Evergreen Solar Announces Latest String Ribbon Technology Advance

Research Project Grows Four Ribbons from One Furnace

MARLBORO, Mass., Jan 22, 2004 /PRNewswire-FirstCall via COMTEX/ -- Evergreen Solar, Inc. (Nasdaq: ESLR), a developer, marketer, and manufacturer of photovoltaic (solar power) products for the worldwide market, today announced that it has successfully completed a prototype research project for its proprietary String Ribbon(TM) technology for manufacturing solar cells -- enabling the growth of four silicon ribbons from a single furnace. This research project was co-funded by a three-year, $2 million grant from the Advanced Technology Program of the National Institute of Standards and Technology (NIST). The completed project demonstrated a significant enhancement over Evergreen's double String Ribbon technology, which the Company announced a little over one year ago.


"It is widely recognized that growing silicon ribbons directly from the melt in a furnace has excellent potential to achieve lower costs in producing silicon solar cells," said Dr. Jack Hanoka, Chief Technology Officer at Evergreen Solar. "What we've been able to demonstrate here is not only growing four ribbons from a single furnace but an entirely new, dramatically simpler approach to crystal growth."

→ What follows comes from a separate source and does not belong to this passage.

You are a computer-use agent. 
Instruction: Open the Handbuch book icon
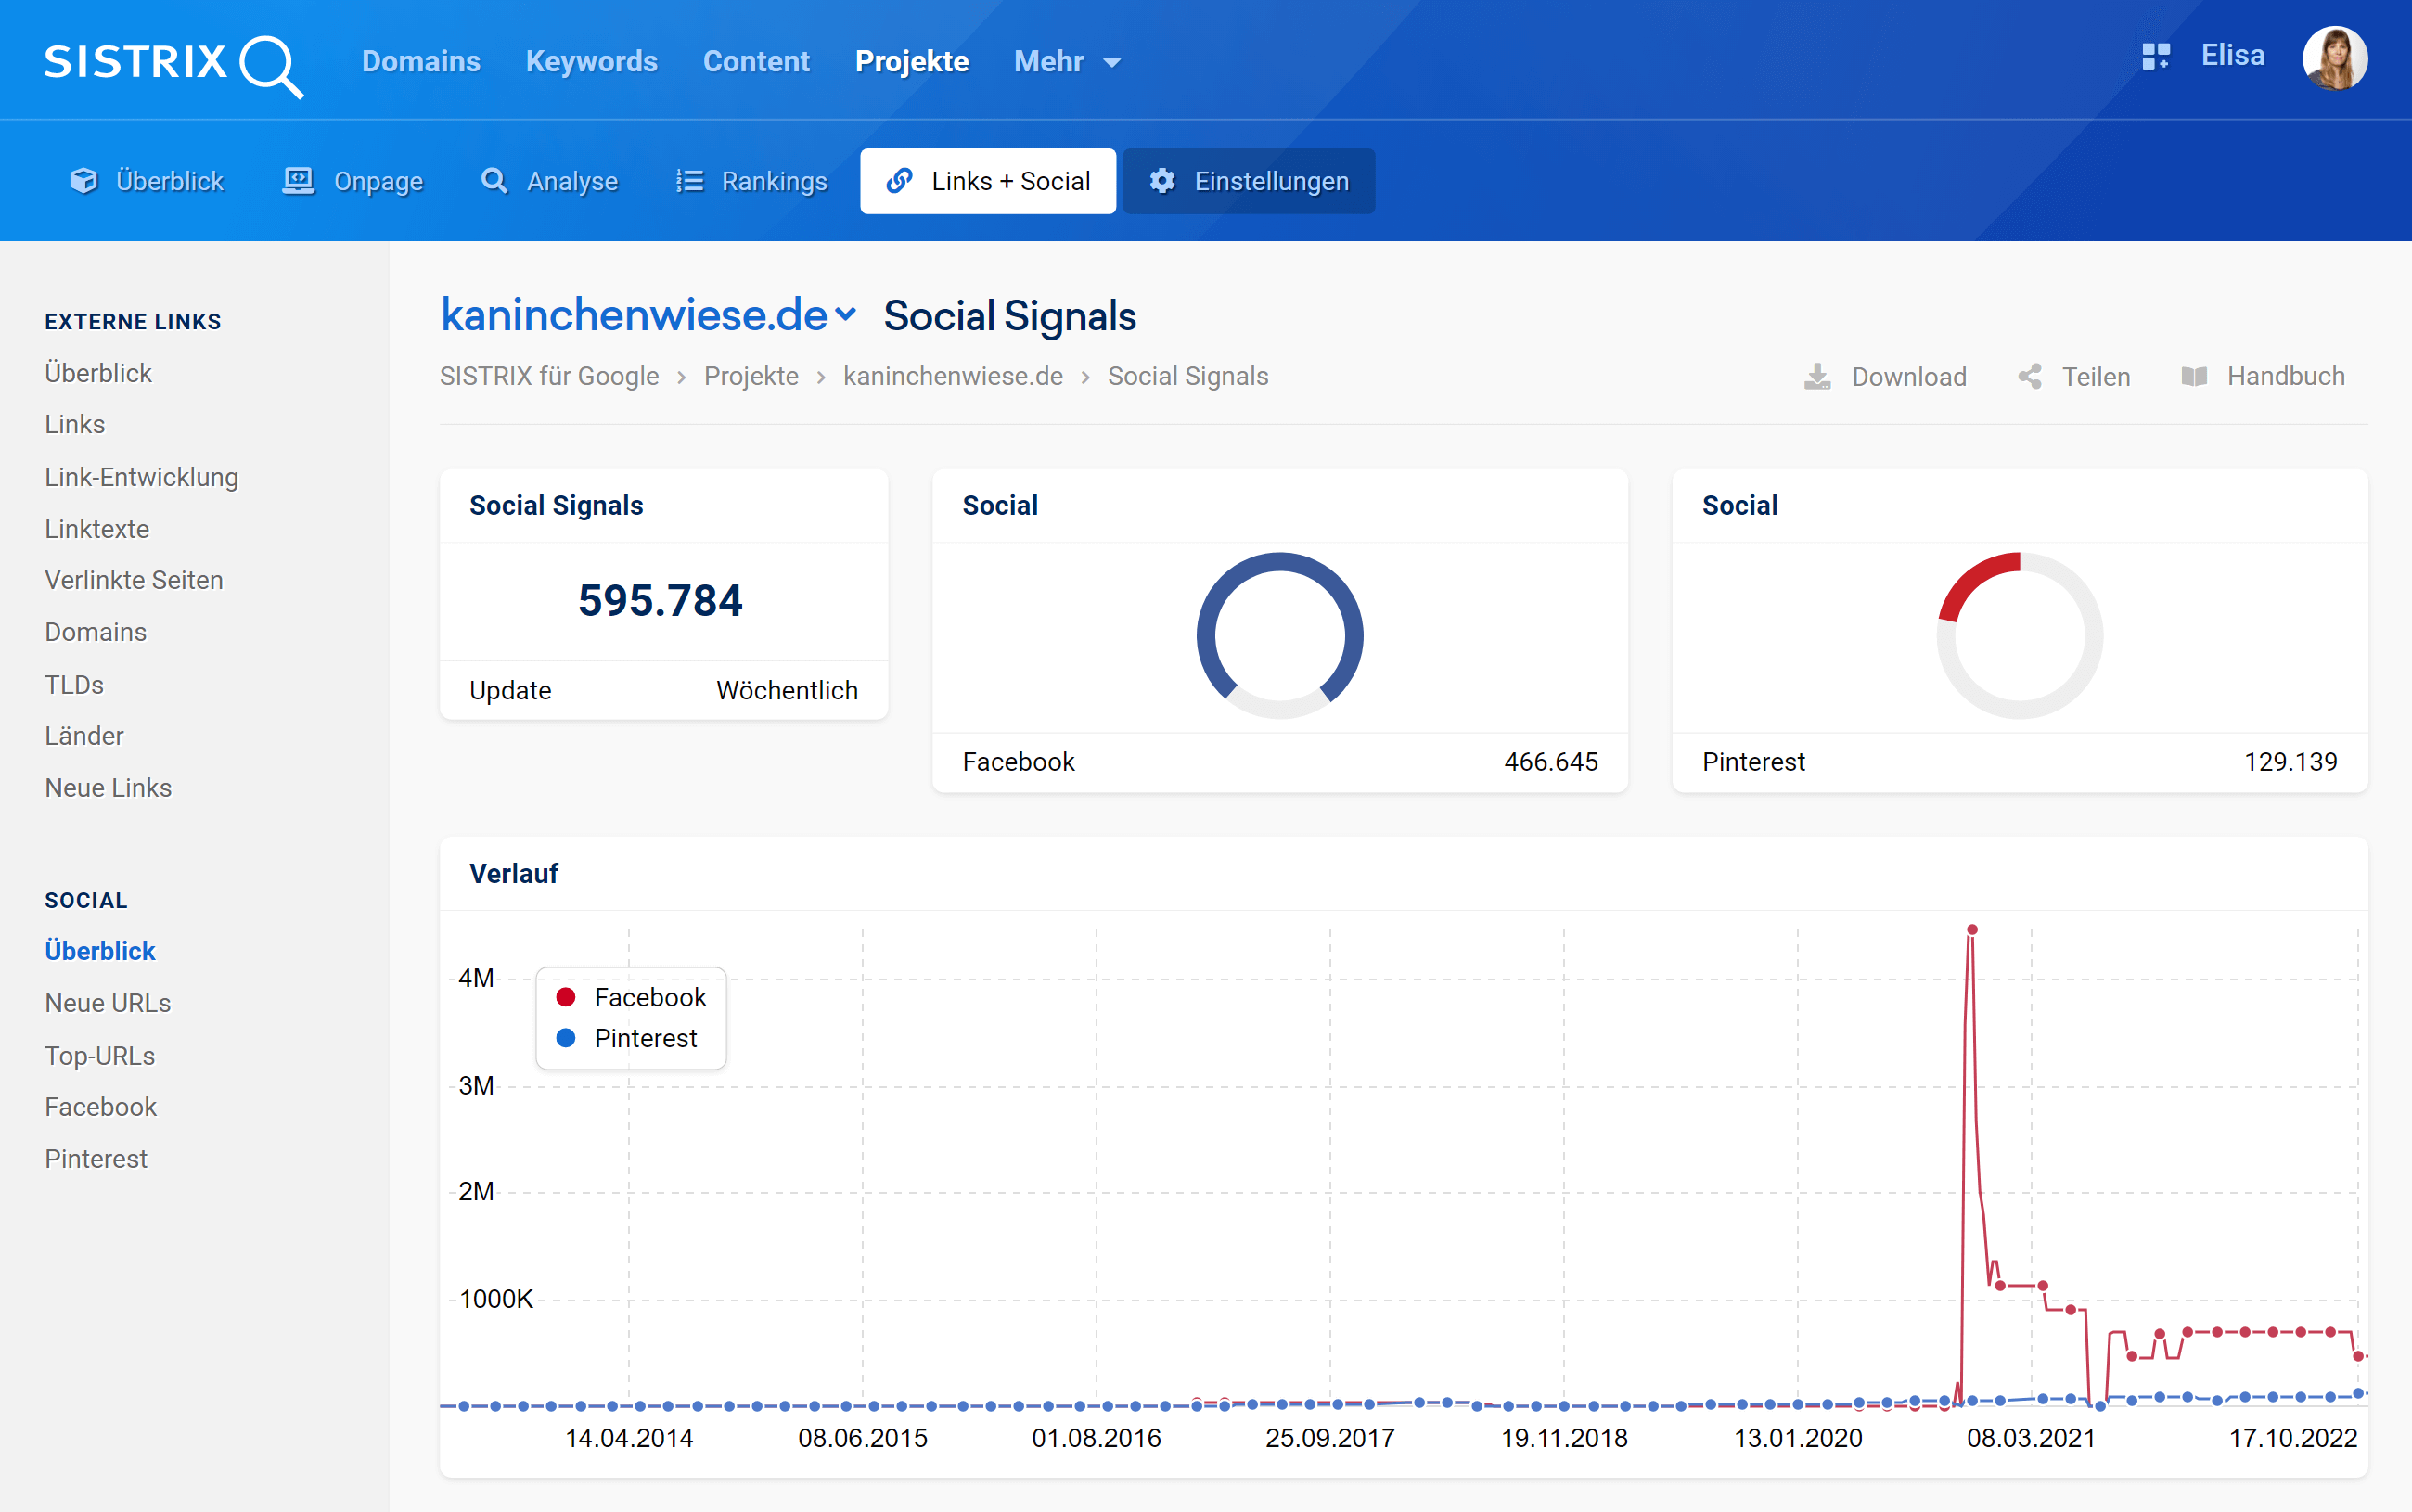click(2194, 377)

"This milestone further reinforces that Evergreen is a leading technical innovator in the solar industry," Dr. Hanoka added. "While this is a very early, laboratory-scale result, it is very exciting. Four ribbons from a single furnace could potentially lower cost by leveraging capital cost, floorspace, energy consumption, labor, and consumables."

Evergreen Solar conducted the research project in conjunction with Professor Emanuel Sachs, the pioneer of String Ribbon technology, who took a leave of absence last year from MIT to work on the project.

"I wanted to start with a clean slate and see how far the String Ribbon concept could be taken," Professor Sachs said. "The technology behind this machine is the result. I'm delighted with the outcome."

Dr. Hanoka explained that the String Ribbon concept -- originally developed at MIT and commercialized and improved at Evergreen Solar -- combines the most attractive attributes of crystalline silicon and emerging thin films. It achieves the reliability, stability, conversion efficiency, and market acceptance of crystalline silicon -- without the inherent cost and waste of sawing solid silicon blocks.

About String Ribbon Technology

In the String Ribbon technique, high temperature strings are pulled vertically through a shallow silicon melt, and the molten silicon spans and freezes between the strings to form a ribbon of silicon. Each pair of strings produces a single ribbon. The process is continuous: long strings are unwound from spools; the melt is replenished; and the silicon ribbon is cut into strips for further processing, without interrupting growth. This advantage in material efficiency means String Ribbon can yield over twice as many solar cells per pound of silicon as conventional methods. This technique embodies the efficient material utilization and potential for continuous processing of thin films, but with a more manufacturable process. String Ribbon is one of the most material and energy-efficient and environmentally friendly crystalline silicon processes in the industry.

About Evergreen Solar, Inc.

Evergreen Solar, Inc. (www.evergreensolar.com) develops, manufactures, and markets solar power products utilizing the Company's patented solar power technologies. The products provide reliable and environmentally clean electric power in global markets. Solar power applications include wireless power for remote homes, water pumping, lighting, and rural electrification, as well as complete power systems for electric utility customers choosing to generate their own environmentally benign power.